5 oz Beef Chuck Roast

1 medium Carrot

1 medium Parsnip

1/2 medium Onion

2 Garlic Cloves

1/2 cup Low Sodium Beef Broth

1/2 tablespoon Olive Oil

2 sprigs Fresh Rosemary

2 sprigs Fresh Thyme

Salt and Pepper to taste

PREPARATION

  • 1

    Preheat a heavy pot or Dutch oven over medium-high heat with olive oil.

  • 2

    Season the beef chuck roast with salt and pepper. Sear the roast on all sides until browned.

  • 3

    Chop the carrot, parsnip, and onion into evenly sized pieces.
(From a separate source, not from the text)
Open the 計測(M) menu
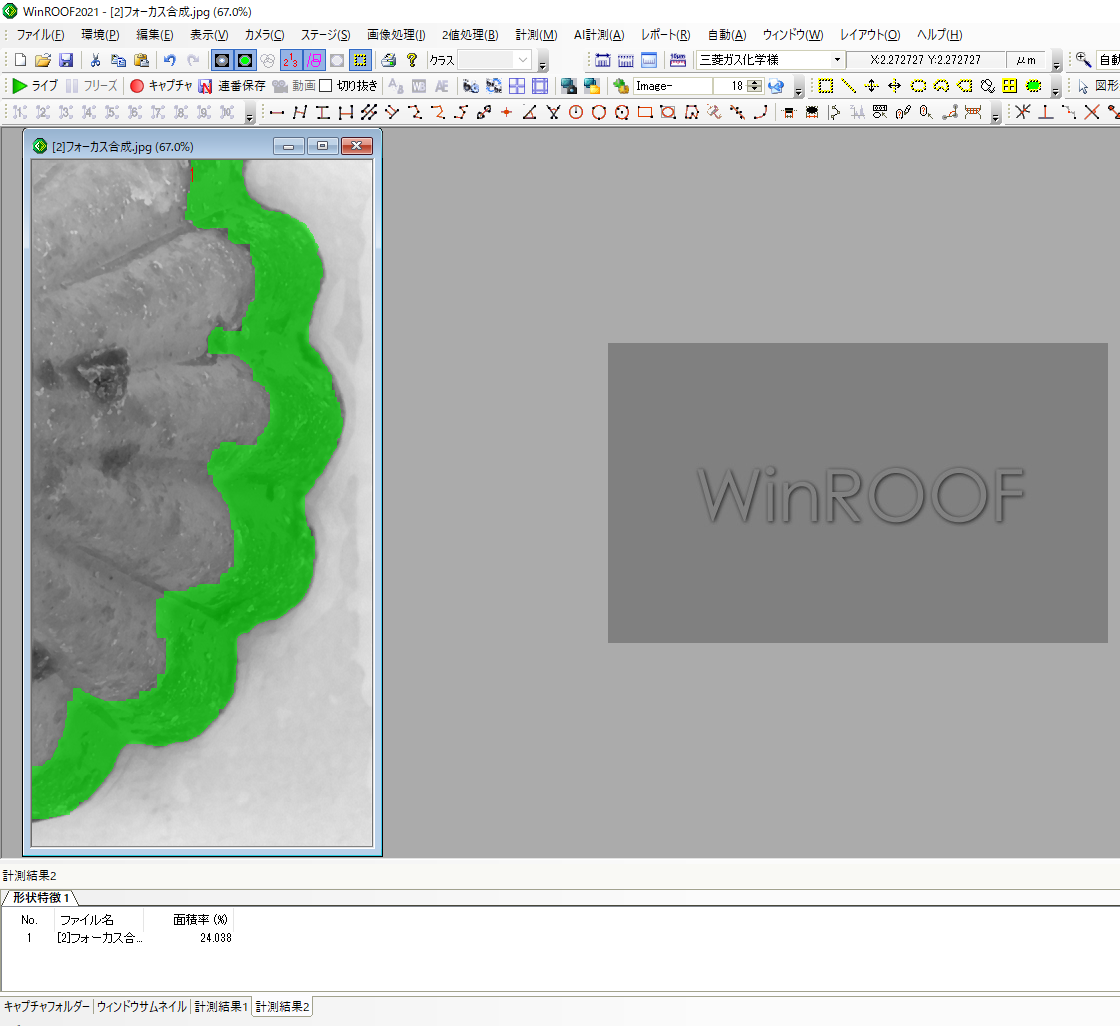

Mince the garlic cloves.

  • 4

    Remove the beef briefly, add the vegetables to the pot and sauté until they begin to soften, about 3-4 minutes.

  • 5

    Return the beef to the pot and add minced garlic, fresh rosemary, and fresh thyme.

  • 6

    Pour in the low sodium beef broth, ensuring that the liquid is about one-third up the side of the beef.

  • 7

    Bring the mixture to a simmer, then reduce heat to low, cover, and let braise for about 1.5 to 2 hours until the beef is tender and the vegetables are cooked.

  • 8

    Adjust seasoning with salt and pepper as needed before serving.